Wali Kota dan Wawali Tomohon Hadiri Pembinaan Akuntansi, Pelaporan, dan Pertanggungjawaban Keuangan Daerah

oleh -1081 Dilihat

Manadotempo.com

Wali Kota Tomohon, Caroll J. A. Senduk, S.H., bersama Wakil Wali Kota Tomohon, Sendy Rumajar, S.E., M.I.Kom., menghadiri kegiatan Pembinaan Akuntansi, Pelaporan, dan Pertanggungjawaban Pemerintah Daerah yang digelar di Hotel Grand Whiz Megamas Manado, Selasa (4/11/2025). Kegiatan ini diselenggarakan dalam rangka memperkuat kapasitas aparatur pemerintah daerah dalam penyusunan laporan keuangan yang transparan, akuntabel, dan sesuai peraturan perundang-undangan.

 

Dalam sambutannya, Wali Kota Caroll Senduk menyampaikan apresiasi kepada seluruh Pejabat Penatausahaan Keuangan (PPK) perangkat daerah yang telah bekerja keras dalam penyusunan laporan keuangan Pemerintah Kota Tomohon. Berkat kerja kolektif tersebut, Kota Tomohon berhasil mempertahankan Opini Wajar Tanpa Pengecualian (WTP) dari Badan Pemeriksa Keuangan (BPK) sebanyak 12 kali berturut-turut.

 

“Di era pemerintahan saat ini, pengelolaan keuangan daerah bukan lagi sekadar rutinitas administratif, melainkan fondasi utama bagi pembangunan berkelanjutan dan kesejahteraan masyarakat,” ungkap Wali Kota.

 

Ia menekankan bahwa pejabat penatausahaan keuangan merupakan garda terdepan dalam menjaga integritas fiskal daerah. Karena itu, pembinaan seperti ini menjadi investasi strategis demi memastikan setiap rupiah anggaran memberi manfaat nyata bagi masyarakat.

 

Wali Kota Caroll Senduk juga mengingatkan pentingnya penyelarasan pengelolaan keuangan daerah dengan regulasi yang berlaku, yaitu PP Nomor 12 Tahun 2019 tentang Pengelolaan Keuangan Daerah dan Permendagri Nomor 77 Tahun 2020 tentang Pedoman Teknis Pengelolaan Keuangan Daerah. Ia menegaskan bahwa pengelolaan keuangan harus mengedepankan prinsip value for money—hemat, produktif, serta meningkatkan kualitas layanan publik.

 

Selain itu, Wali Kota menekankan penerapan Standar Akuntansi Pemerintahan (SAP) sesuai PP Nomor 71 Tahun 2010 sebagai acuan penyusunan laporan keuangan pemerintah daerah, yang terdiri dari:

 

Laporan Realisasi Anggaran (LRA)

Neraca

Laporan Operasional (LO)

Laporan Perubahan Ekuitas (LPE)

Catatan atas Laporan Keuangan (CaLK)

 

“Melalui kepatuhan terhadap standar akuntansi pemerintahan, kualitas penyajian laporan keuangan akan semakin meningkat dan memudahkan kita dalam mempertahankan opini WTP dari BPK,” ujar Caroll.

 

Ia berharap seluruh perangkat daerah dapat menyusun laporan keuangan secara tepat dan sistematis, sehingga proses konsolidasi menuju laporan keuangan pemerintah daerah secara menyeluruh dapat berjalan lebih optimal.
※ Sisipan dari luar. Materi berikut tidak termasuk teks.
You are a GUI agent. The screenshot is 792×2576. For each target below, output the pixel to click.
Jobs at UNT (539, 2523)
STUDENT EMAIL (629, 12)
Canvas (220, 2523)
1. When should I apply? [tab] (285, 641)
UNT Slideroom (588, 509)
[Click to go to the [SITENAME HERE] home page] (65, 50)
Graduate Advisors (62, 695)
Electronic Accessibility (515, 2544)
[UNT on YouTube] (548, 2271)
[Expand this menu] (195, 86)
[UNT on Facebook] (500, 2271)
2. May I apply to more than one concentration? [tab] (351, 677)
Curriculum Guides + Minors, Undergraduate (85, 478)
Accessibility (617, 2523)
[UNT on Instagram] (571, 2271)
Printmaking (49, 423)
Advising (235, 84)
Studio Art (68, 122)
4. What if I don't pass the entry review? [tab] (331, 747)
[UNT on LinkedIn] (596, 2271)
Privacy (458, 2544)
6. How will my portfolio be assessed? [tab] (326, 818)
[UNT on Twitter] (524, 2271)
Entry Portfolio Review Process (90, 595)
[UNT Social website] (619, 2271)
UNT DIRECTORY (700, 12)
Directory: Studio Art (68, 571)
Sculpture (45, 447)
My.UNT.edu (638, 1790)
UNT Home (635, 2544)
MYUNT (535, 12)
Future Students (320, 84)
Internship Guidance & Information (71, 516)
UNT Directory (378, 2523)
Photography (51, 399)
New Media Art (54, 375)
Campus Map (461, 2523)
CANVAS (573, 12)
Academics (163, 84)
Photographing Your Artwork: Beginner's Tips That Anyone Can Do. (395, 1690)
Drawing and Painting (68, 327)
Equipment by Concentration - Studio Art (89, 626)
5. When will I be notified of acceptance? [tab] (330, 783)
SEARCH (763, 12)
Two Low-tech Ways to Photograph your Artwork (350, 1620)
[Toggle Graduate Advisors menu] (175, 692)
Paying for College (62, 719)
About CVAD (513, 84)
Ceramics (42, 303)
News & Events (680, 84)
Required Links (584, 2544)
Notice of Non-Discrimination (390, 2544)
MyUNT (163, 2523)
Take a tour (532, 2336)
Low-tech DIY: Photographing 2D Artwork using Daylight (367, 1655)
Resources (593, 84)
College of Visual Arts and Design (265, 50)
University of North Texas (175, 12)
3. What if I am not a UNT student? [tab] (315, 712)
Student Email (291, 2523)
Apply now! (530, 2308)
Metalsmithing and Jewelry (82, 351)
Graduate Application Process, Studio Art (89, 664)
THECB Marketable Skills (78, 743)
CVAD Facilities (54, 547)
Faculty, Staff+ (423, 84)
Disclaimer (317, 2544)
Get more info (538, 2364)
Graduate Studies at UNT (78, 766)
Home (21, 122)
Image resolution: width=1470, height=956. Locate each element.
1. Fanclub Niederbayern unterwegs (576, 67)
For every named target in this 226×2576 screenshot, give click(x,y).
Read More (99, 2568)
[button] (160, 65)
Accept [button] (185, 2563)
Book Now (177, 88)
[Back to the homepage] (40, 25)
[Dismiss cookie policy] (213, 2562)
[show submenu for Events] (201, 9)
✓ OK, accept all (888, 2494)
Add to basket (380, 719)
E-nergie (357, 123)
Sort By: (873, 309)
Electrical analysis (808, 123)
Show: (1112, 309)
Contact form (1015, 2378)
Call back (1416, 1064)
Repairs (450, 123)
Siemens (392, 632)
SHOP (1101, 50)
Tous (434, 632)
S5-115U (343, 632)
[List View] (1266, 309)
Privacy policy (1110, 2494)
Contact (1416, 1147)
Kegiatan pembinaan ini juga dinilai sejalan dengan program prioritas daerah dalam peningkatan kapasitas SDM aparatur.

 

“Saya berharap seluruh peserta mengikuti kegiatan ini dengan sungguh-sungguh agar dalam proses penyusunan laporan keuangan tidak menemui kendala,” pungkasnya.

 

Kegiatan ini turut dihadiri oleh Kepala Kejaksaan Negeri Tomohon, Dr. Reinhard Tololiu, S.H., M.H., bersama Kasi Intel Ivan Roring, S.H., M.H.; Narasumber Analis Keuangan Pusat dan Daerah Ahli Muda, Boyke Siagian, S.E., M.Si. (melalui Zoom Meeting); Sekretaris Daerah Kota Tomohon, Edwin Roring, S.E., M.E.; Kepala BPKPD Kota Tomohon, Drs. Gerardus Mogi, MAP; serta jajaran pejabat Pemerintah Kota Tomohon.